The Beauty of Starting College Mid-Pandemic

The first day of my freshman year of college didn’t look as I always imagined it would. I wasn’t walking to class in the warm, damp morning air, nervously preparing to present myself to a group of complete strangers. Instead, as the countdown to that first class began, I was in my bedroom, painstakingly moving my computer around until I found the perfect nook to share through my webcam. In that moment, it felt unfair, like all of these experiences had been stolen from me. But I soon discovered that the opposite may have been true. You see, this weird state of higher ed that I, and thousand others, entered into, allowed for the development of perfectly unique knowledge and experiences that I wouldn’t trade for the world. Collected below are just a few of these lessons, grown through a year of trial and tribulation.

Adaptability is Key

It can be difficult to maintain productivity and organization when your environment feels quite the opposite. When most of your questions, Is event XYZ still going to occur? Will that be in-person or virtual?, are answered with I don’t know, you quickly develop a high level of adaptability. Nothing ever felt certain - and I’m so glad it didn’t. I wasn’t allowed to live in my bubble, to set any firm expectations. As time progressed, the result of this experience became more and more clear. No longer clinging to my own expectations as a source of comfort and reassurance, I went after the unknown - the daunting - and gathered amazing experiences along the way.

Growth Requires Initiative

No matter the environment, great opportunities don’t usually jump out at you, grabbing onto your backpack and insisting that you capitalize upon them. But the pandemic environment took this to a new level. Everything felt cluttered and it was easy for opportunities to get lost in the chaos and confusion of a partially virtual education. Fortunately for me, I was able to quickly learn the intense importance of self-initiative – of simply making the effort to show up, to ask questions. When I contacted my honors advisor, yearning to learn more about on-campus leadership, she took the time to share her many resources with me, and answer my many questions. This was an invaluable conversation for me and I’m still utilizing my scribble of meeting notes to this day. If I had never taken the initiative to contact her, who knows how many opportunities would have passed me by.
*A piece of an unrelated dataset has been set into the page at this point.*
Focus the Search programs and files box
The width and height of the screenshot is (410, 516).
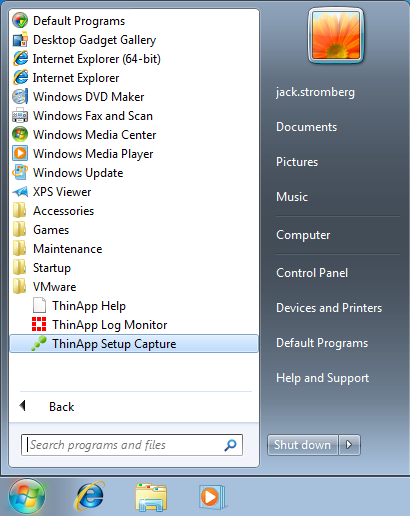click(x=132, y=445)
Treasure All Relationships

Nothing makes you take a step back and appreciate the people in your life like not being able to be around, well, the people in your life. What were once naturalistic actions, dinners with friends and casual conversation, became virtually nonexistent without effort. As a freshman student, this meant having a difficult time establishing personal and professional bonds with my peers. I was far away from all of my childhood friends and family, I wanted nothing more than to develop new relationships as we embraced college life together. Learning how to meet new people around safety restrictions was interesting but, through it all, I was able to form some amazing, cherished relationships. I credit the pandemic for their success, at least early on. Before it, I didn’t value the little things, the little moments, to a grand enough degree. Treasuring your relationships, and all of the little moments that come along with them, truly allows you to see the world in a new light.
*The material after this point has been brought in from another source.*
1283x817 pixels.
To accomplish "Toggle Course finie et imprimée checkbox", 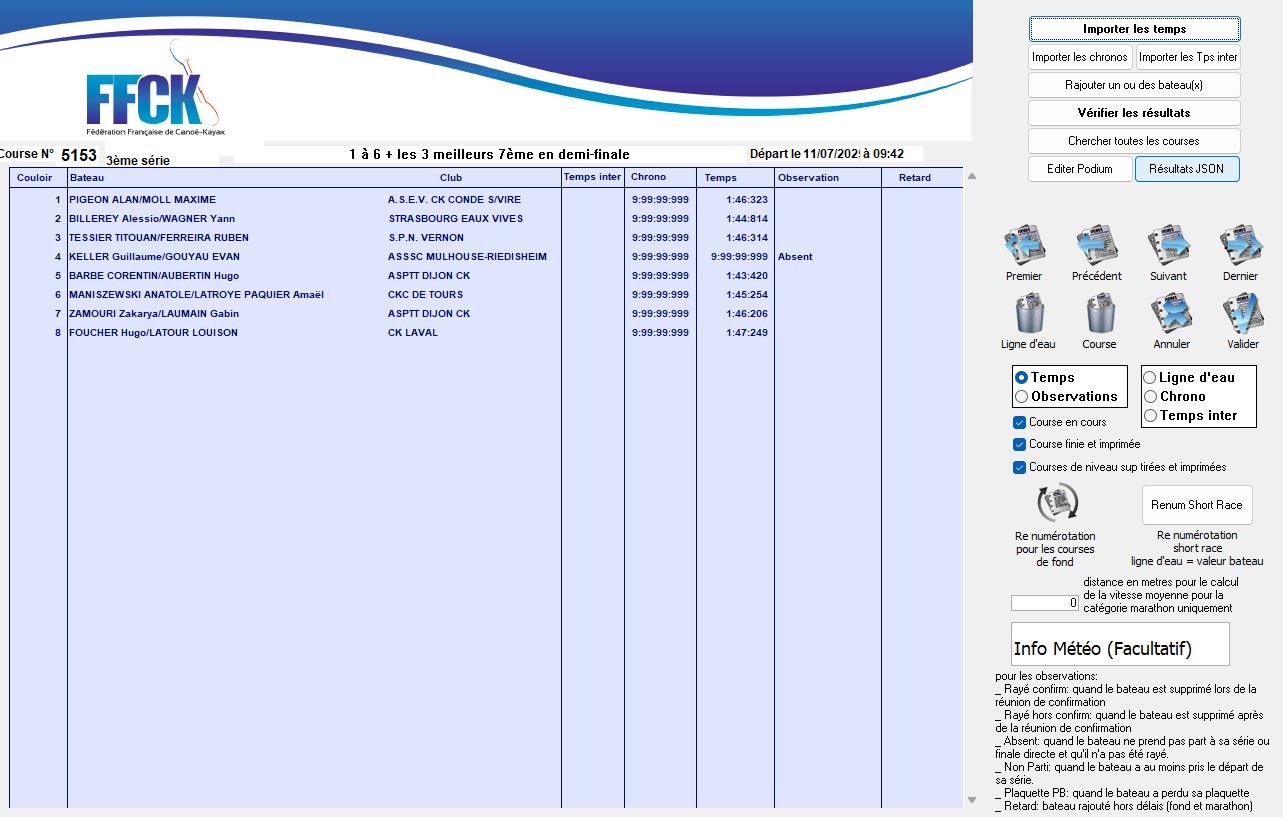I will pos(1020,444).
These experiences and lessons I’ve discussed are far from unique to me. They are shared by thousands. Thousands of college freshman who embraced a rapidly changing world, mass uncertainty, isolation… And through it all, they stood strong. They discovered strengths they never knew they had and turned them into superpowers. As the years progress, and my cohort graduates, the world is going to be shocked by the newest professional leaders, and all of their perfectly unique superpowers.